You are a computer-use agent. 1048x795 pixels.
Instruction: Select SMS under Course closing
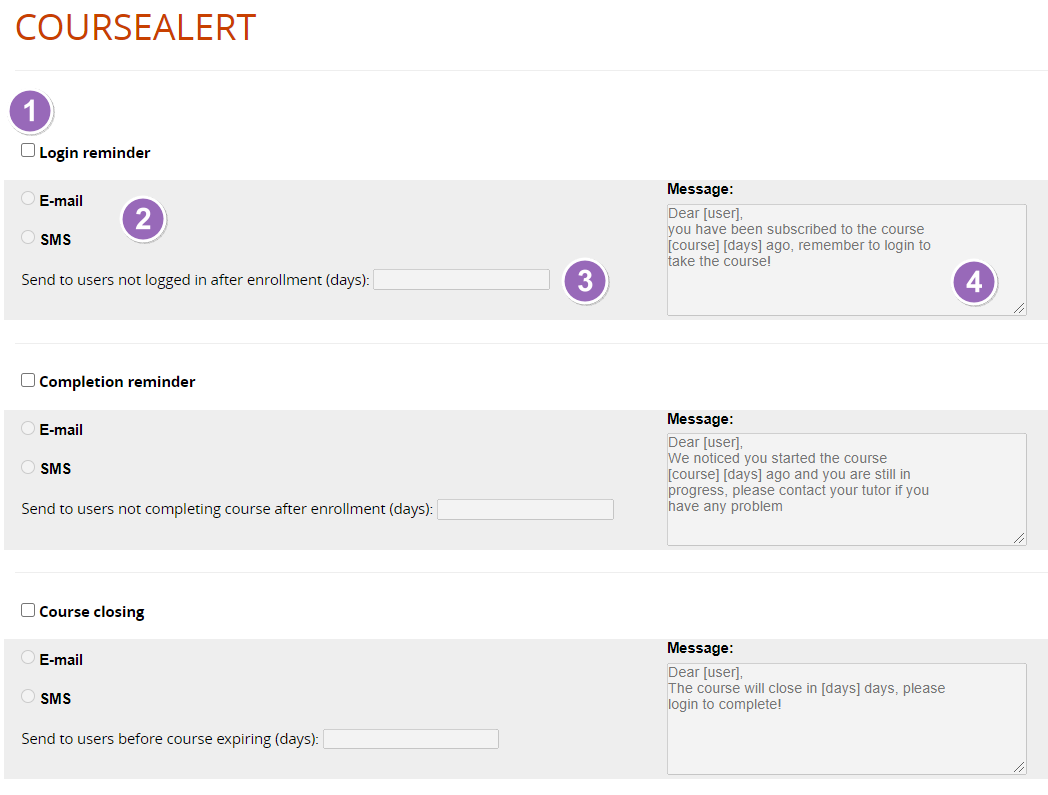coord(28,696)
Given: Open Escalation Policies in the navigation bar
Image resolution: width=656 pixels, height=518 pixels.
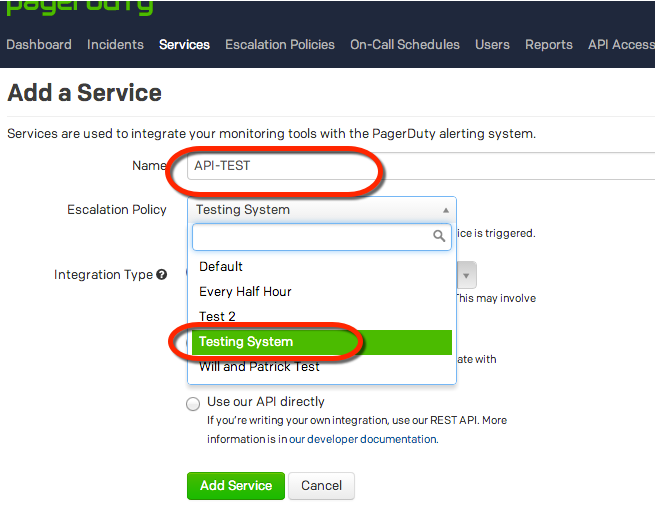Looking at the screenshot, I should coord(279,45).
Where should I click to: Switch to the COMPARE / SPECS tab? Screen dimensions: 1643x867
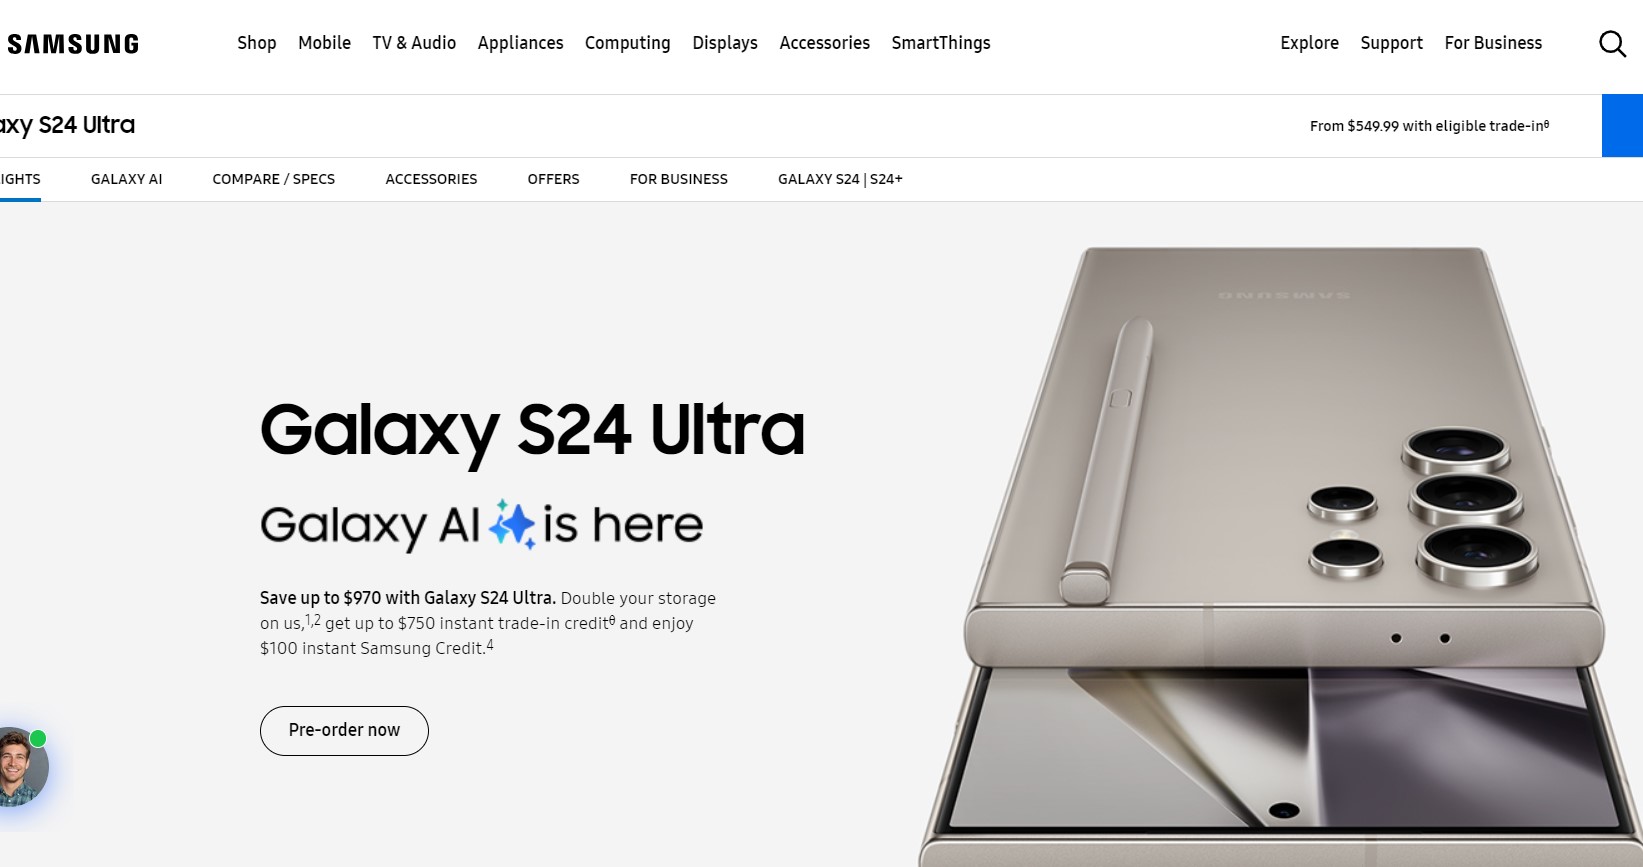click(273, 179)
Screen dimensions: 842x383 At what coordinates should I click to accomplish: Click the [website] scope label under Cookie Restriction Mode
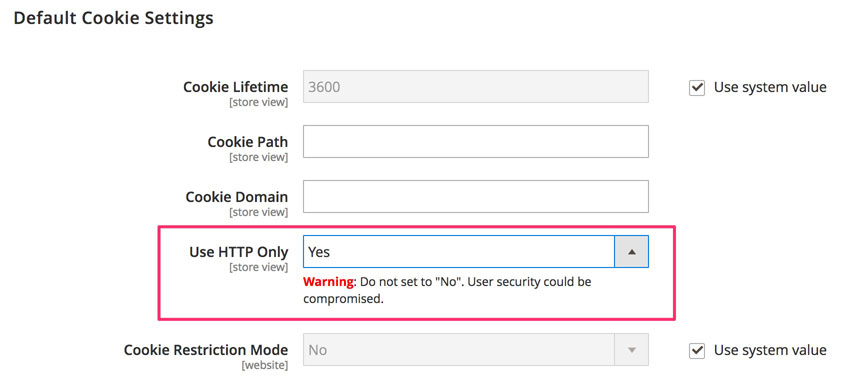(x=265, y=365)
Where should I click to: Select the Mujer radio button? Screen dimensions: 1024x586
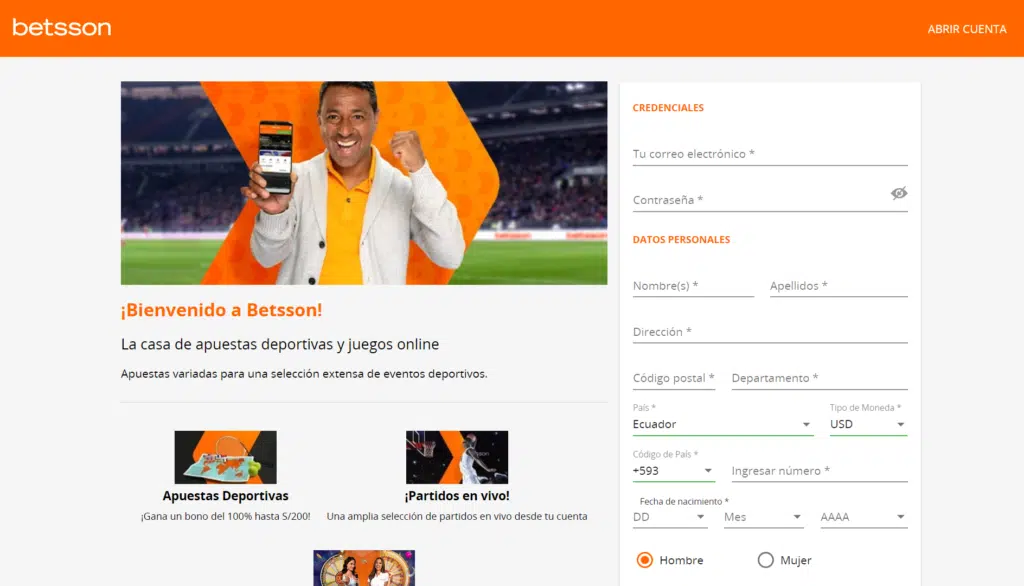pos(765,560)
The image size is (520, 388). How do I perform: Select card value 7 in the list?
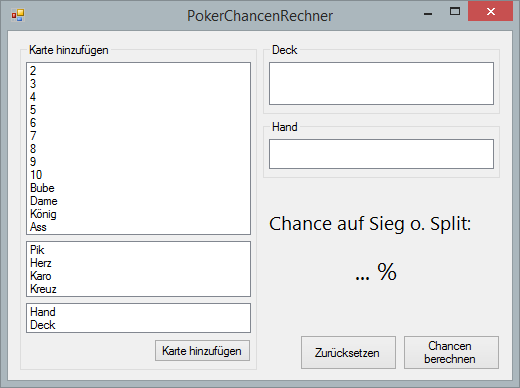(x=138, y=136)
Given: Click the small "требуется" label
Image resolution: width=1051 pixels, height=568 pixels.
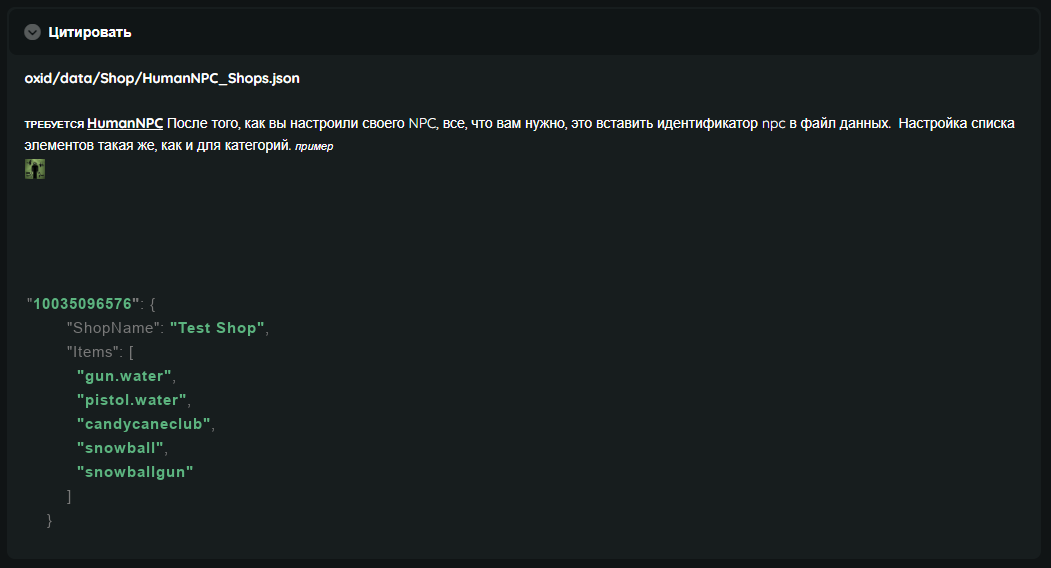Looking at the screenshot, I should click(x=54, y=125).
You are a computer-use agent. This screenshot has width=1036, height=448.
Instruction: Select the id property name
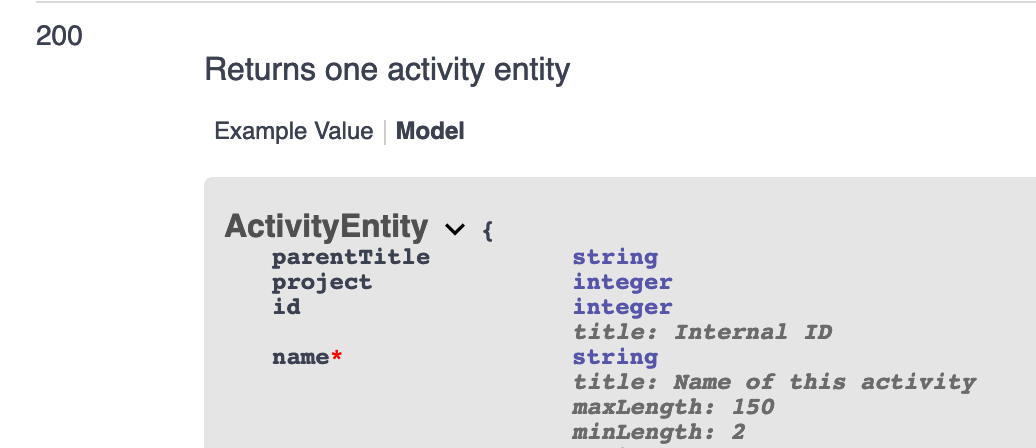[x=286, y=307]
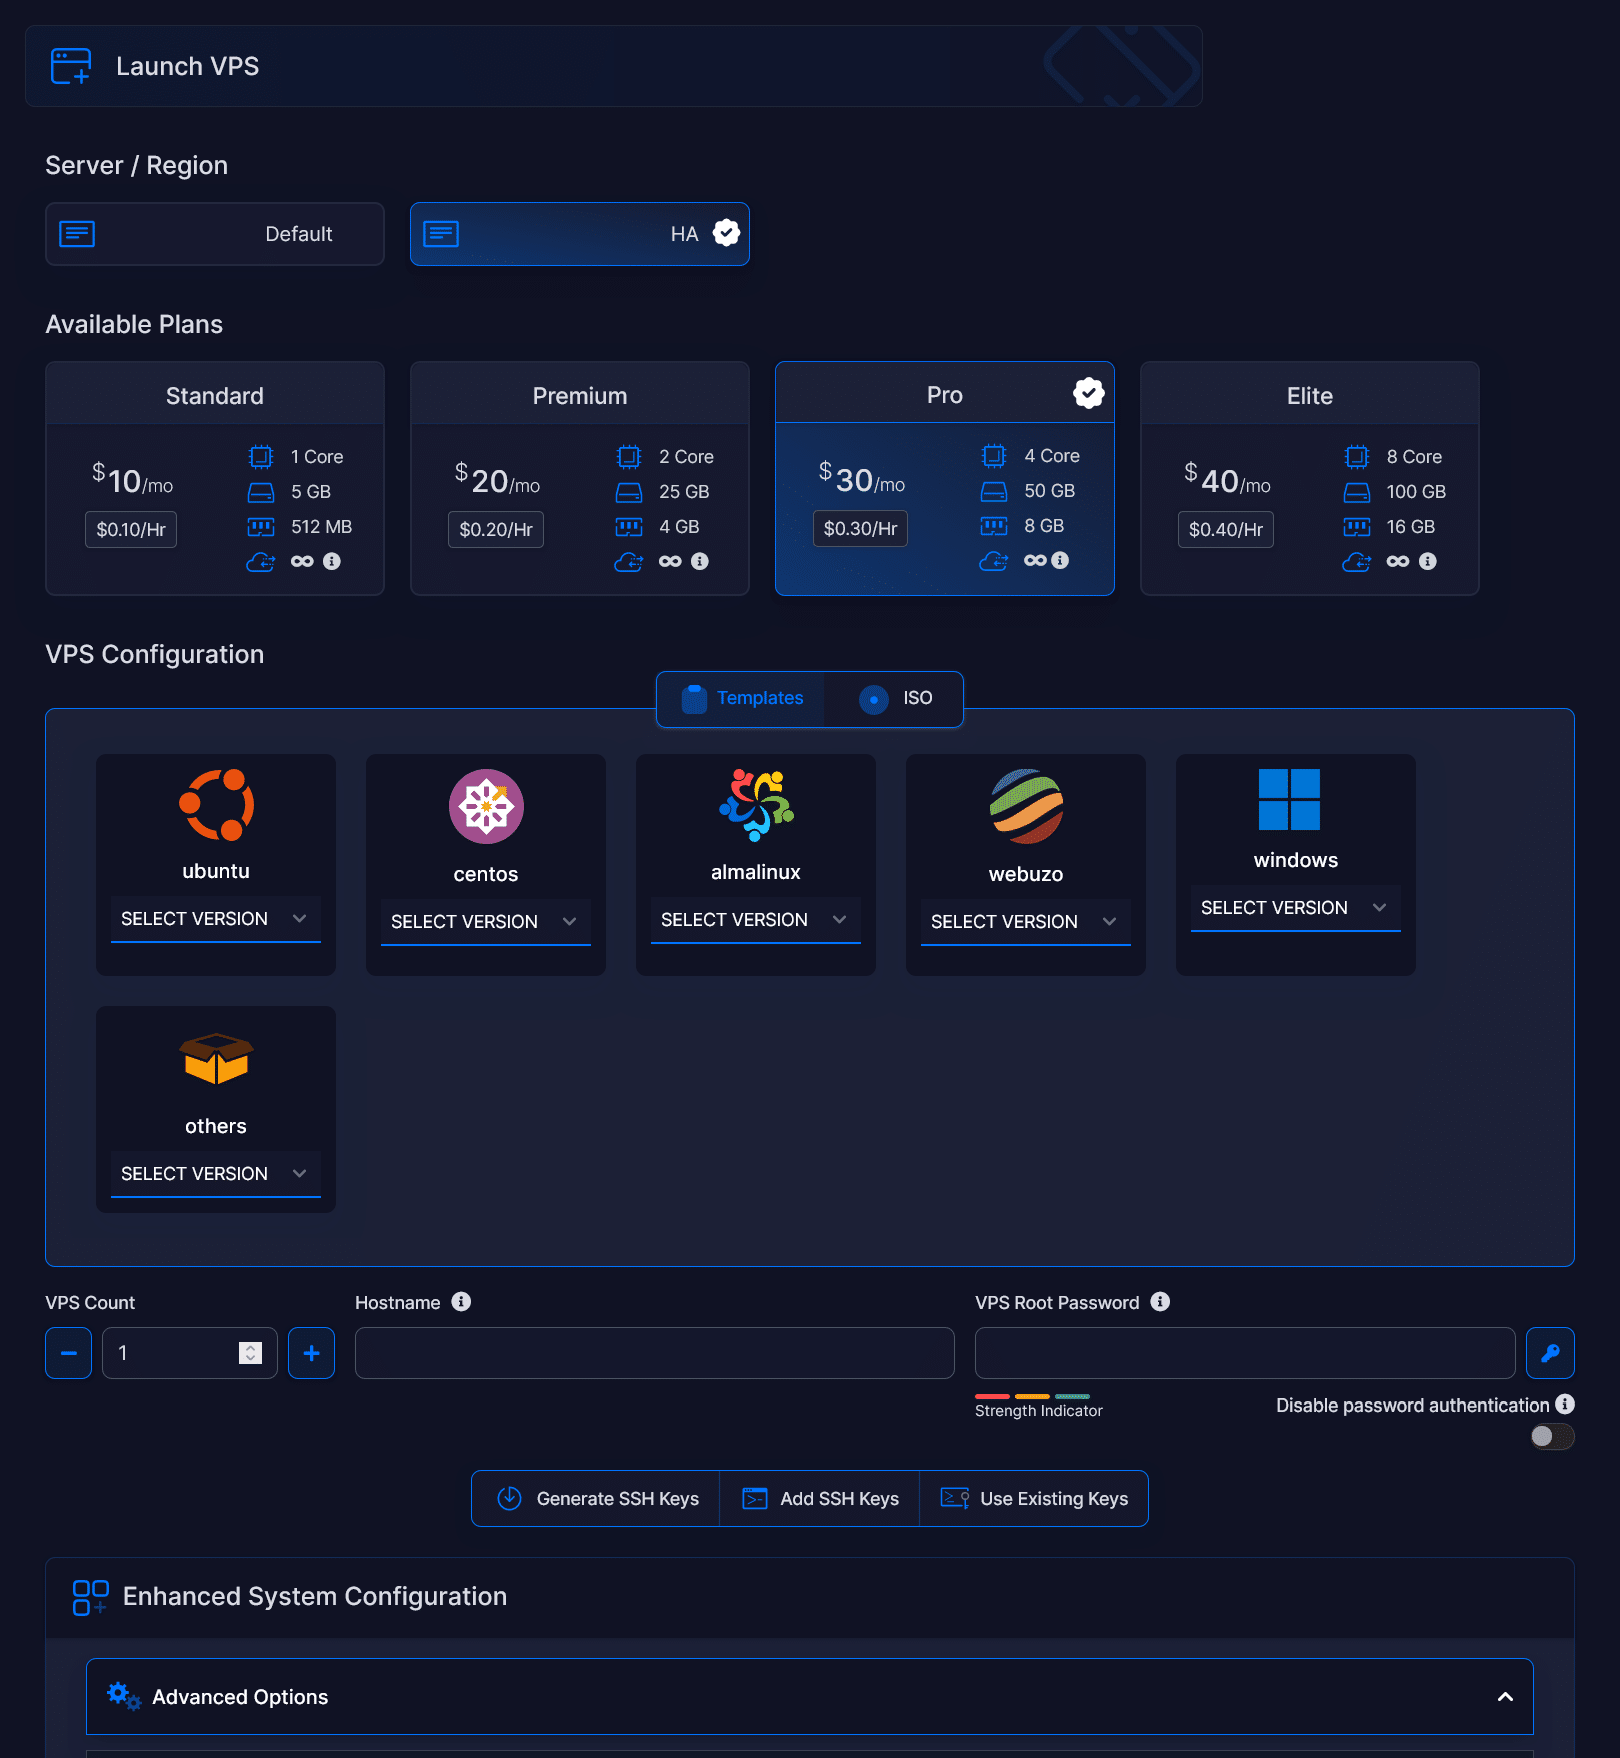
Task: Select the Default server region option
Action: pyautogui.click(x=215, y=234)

• WHAT IS NEEDED: Please copy out all of the data above again word for word, leaving out the pictures.

• RESPONSE BELOW:
You are a computer-use agent. 1048x795 pixels.
Instruction: Select SMS under Course closing
coord(28,696)
Given: Open Escalation Policies in the navigation bar
Image resolution: width=656 pixels, height=518 pixels.
Looking at the screenshot, I should coord(279,45).
Where should I click to: Switch to the COMPARE / SPECS tab? Screen dimensions: 1643x867
click(273, 179)
Screen dimensions: 842x383 At what coordinates should I click to accomplish: Click the [website] scope label under Cookie Restriction Mode
(x=265, y=365)
Where should I click to: Select the Mujer radio button? Screen dimensions: 1024x586
pos(765,560)
The image size is (520, 388). How do I perform: Select card value 7 in the list?
(x=138, y=136)
Given: Click the small "требуется" label
Image resolution: width=1051 pixels, height=568 pixels.
Looking at the screenshot, I should click(x=54, y=125).
You are a computer-use agent. This screenshot has width=1036, height=448.
Instruction: Select the id property name
[x=286, y=307]
Task: Select the Default server region option
Action: pyautogui.click(x=215, y=234)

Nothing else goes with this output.